Case ID: ad2d_154/html/0832-01.html
Source: Caselaw Access Project
Author: {"author": "Per Curiam.", "license": "Public Domain", "url": "https://static.case.law/"}
Date Created: 2024-08-24T03:29:51.129683

(October 25, 1989)
    In the Matter of William F. Sheehan, Appellant, v George P. Scaringe et al., Constituting the Albany County Board of Elections, et al., Respondents.
   Per Curiam.

Appeal from a judgment of the Supreme Court (Keniry, J.), entered October 10, 1989 in Albany County, which denied petitioner’s application, in a proceeding pursuant to Election Law § 16-102, to declare invalid the independent nominating petition naming various respondents as the Independent Anti-Bypass Party candidates for certain offices of the Town of Guilderland in the November 7, 1989 general election.

Petitioner commenced this proceeding raising numerous objections to the independent nominating petition for respondents James P. Cleary, William F. Aylward and Gene D. Therriault (hereinafter collectively referred to as respondents) as the candidates of the Independent Anti-Bypass Party for Supervisor and Councilmen in the Town of Guilderland. The parties agree that 550 signatures are required for placement on the ballot in the general election. The nominating petition as filed contained 667 signatures. Supreme Court, either upon stipulation or challenge, invalidated 103 signatures so that the nominating petition contained 564 valid signatures, more than the minimum required. Accordingly, Supreme Court denied petitioner’s application and petitioner appeals.

Before reaching the merits, we must reject petitioner’s contention that Supreme Court improperly denied his motion for a default judgment. It appears from the record that the motion was precipitated by respondents’ failure to file a timely answer, which respondents explained resulted from law office failure. Supreme Court, in denying petitioner’s motion, conditioned respondents’ service of an answer on a $100 sanction, which was apparently satisfied. In light of the sanction imposed and respondents’ reasonable excuse of law office failure, we find no abuse of Supreme Court’s discretion in this regard (see, CPLR 2005, 3012 [d]).

Turning to the merits, Election Law § 6-140 (1) requires that the subscribing witness to each sheet of an independent nominating petition specify his or her "residence address, also post office address if not identical”. On this appeal, petitioner challenges 17 sheets of the petition containing some 273 contested signatures on the ground that the subscribing witnesses’ residence addresses differ from their post-office addresses although the latter are not specified. Respondents do not seriously dispute that the addresses are different but argue that any omission is not misleading or likely to cause misidentification or confusion. Supreme Court concluded that the post-office address requirement is one of form rather than content and their absence, which is not likely to cause confusion, did not require invalidation of the contested sheets.

It occurs to us, however, that the post-office address requirement is analogous to the requirement of Election Law § 6-140 (1) that a subscribing witness set forth his or her election and assembly district. This requirement is considered not one bf form but one of content, for which there should be strict compliance (see, Matter of Liss v Sadowski, 59 NY2d 635, 636). Our inquiry, then, is not whether the omission is misleading or likely to cause misidentification or confusion, but rather whether the required information is specified on the petition. In the absence of the required post-office addresses being specified, petitioner’s objections in this regard must be upheld.

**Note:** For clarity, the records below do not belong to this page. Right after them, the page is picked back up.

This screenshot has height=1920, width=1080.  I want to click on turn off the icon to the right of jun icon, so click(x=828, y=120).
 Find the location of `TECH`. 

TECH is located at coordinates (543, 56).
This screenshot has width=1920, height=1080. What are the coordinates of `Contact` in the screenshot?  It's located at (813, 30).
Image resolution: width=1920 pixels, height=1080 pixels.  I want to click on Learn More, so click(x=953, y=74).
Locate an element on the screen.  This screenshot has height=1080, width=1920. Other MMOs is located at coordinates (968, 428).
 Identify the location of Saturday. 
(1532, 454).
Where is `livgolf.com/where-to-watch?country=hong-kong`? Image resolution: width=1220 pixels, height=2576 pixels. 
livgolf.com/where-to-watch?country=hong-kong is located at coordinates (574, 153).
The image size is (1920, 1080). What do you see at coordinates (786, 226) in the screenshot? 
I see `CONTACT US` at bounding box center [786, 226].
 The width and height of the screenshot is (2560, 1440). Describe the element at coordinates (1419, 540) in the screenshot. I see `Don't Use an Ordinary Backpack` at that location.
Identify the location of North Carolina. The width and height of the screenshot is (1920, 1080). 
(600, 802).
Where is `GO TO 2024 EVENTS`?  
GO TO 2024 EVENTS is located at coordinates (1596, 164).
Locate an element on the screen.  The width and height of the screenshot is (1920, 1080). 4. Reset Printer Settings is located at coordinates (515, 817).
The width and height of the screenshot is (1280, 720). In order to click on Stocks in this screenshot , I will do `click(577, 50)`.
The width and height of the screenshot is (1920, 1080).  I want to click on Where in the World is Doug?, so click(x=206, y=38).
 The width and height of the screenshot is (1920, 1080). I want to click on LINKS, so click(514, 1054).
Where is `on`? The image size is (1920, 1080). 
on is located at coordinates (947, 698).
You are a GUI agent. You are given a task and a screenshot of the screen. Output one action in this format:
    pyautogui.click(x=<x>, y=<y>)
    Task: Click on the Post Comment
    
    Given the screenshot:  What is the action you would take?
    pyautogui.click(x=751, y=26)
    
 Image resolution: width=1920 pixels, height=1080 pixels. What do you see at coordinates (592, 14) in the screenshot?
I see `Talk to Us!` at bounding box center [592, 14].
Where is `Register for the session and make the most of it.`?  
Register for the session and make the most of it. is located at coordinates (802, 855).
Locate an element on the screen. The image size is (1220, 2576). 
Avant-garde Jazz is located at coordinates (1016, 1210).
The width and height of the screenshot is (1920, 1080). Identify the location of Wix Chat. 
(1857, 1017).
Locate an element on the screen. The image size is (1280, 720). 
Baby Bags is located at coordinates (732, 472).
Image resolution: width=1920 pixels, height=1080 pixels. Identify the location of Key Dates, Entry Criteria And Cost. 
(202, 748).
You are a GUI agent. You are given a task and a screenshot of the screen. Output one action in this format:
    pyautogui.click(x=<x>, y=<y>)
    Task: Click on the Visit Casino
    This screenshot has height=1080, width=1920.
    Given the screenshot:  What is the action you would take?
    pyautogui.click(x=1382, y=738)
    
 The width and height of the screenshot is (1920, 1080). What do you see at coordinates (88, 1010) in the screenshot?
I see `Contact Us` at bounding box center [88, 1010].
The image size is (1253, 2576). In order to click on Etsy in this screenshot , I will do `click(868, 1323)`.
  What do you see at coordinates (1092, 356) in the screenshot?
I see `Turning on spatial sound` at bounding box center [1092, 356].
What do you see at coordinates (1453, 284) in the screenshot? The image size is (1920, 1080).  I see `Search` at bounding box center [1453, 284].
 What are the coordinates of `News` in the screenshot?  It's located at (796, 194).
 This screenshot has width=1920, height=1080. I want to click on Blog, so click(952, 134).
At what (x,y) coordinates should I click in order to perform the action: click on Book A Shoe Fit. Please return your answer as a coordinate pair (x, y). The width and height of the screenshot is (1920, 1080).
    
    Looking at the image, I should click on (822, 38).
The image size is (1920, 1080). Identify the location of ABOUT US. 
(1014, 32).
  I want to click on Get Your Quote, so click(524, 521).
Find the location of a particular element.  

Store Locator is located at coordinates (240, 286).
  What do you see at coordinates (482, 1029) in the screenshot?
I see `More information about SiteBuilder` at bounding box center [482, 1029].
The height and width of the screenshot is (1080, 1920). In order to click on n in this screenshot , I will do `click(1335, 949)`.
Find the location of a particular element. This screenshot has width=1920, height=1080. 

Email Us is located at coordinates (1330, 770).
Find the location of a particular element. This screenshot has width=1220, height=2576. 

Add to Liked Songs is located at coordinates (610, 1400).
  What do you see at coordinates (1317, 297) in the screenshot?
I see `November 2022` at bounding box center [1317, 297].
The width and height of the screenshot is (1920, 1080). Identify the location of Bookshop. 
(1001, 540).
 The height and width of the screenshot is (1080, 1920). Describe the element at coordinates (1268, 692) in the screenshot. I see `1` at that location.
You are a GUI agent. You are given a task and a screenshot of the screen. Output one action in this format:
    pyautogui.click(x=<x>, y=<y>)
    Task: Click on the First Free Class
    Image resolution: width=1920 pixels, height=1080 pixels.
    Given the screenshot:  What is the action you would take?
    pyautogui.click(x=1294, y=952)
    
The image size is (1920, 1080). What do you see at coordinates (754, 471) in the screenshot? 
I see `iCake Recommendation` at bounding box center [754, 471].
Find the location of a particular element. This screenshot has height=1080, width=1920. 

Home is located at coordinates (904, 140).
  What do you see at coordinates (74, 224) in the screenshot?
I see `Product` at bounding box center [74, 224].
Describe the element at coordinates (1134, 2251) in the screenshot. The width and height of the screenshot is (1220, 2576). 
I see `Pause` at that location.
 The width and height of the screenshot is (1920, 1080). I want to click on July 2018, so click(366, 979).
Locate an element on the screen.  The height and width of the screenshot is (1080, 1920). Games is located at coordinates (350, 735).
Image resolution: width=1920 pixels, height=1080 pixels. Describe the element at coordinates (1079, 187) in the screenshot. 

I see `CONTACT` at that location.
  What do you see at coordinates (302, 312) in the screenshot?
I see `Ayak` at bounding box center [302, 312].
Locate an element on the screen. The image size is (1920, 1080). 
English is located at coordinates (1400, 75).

Respondents’ reliance on Matter of Regan v Toole (104 AD2d 728, affd on mem, below 63 NY2d 681) is misdirected. In Regan (supra, at 728), there was "no showing in the record that the addresses of the subscribing witnesses’ residences and their post office addresses [were] not identical”, whereas here there is no genuine dispute about the differences. Likewise, respondents’ reliance on Matter of McLiverty v Lefever (133 AD2d 720) is unpersuasive because the court in that case, in upholding the nominating petition, relied on extrinsic proof that mail sent to the residence address of the subscribing witness would be delivered to the subscribing witness notwithstanding a different, omitted post-office address. Such proof is not present here and, in any event, indicates that substantial, rather than strict, compliance was the standard applied by the court, a standard we eschew.

Petitioner’s objection concerning the omitted post-office addresses invalidates some 273 of the remaining 564 signatures, clearly leaving less than the required 550 valid signatures. Accordingly, the judgment must be reversed and petitioner’s request that the nominating petition be declared invalid granted. This determination makes it unnecessary for us to consider petitioner’s other claims.

Judgment reversed, on the law, with costs, petition granted and the independent nominating petition naming respondents James P. Cleary, William F. Aylward and Gene D. Therriault as the Independent Anti-Bypass Party candidates for Supervisor and Councilmen of the Town of Guilderland in the November 7, 1989 general election declared invalid. Mahoney, P. J., Casey, Weiss, Mercure and Harvey, JJ., concur. 
      
       Our review of the record reveals that 37 signatures, not 38 as determined by Supreme Court, were invalidated upon stipulation. This difference, however, is inconsequential in view of our determination.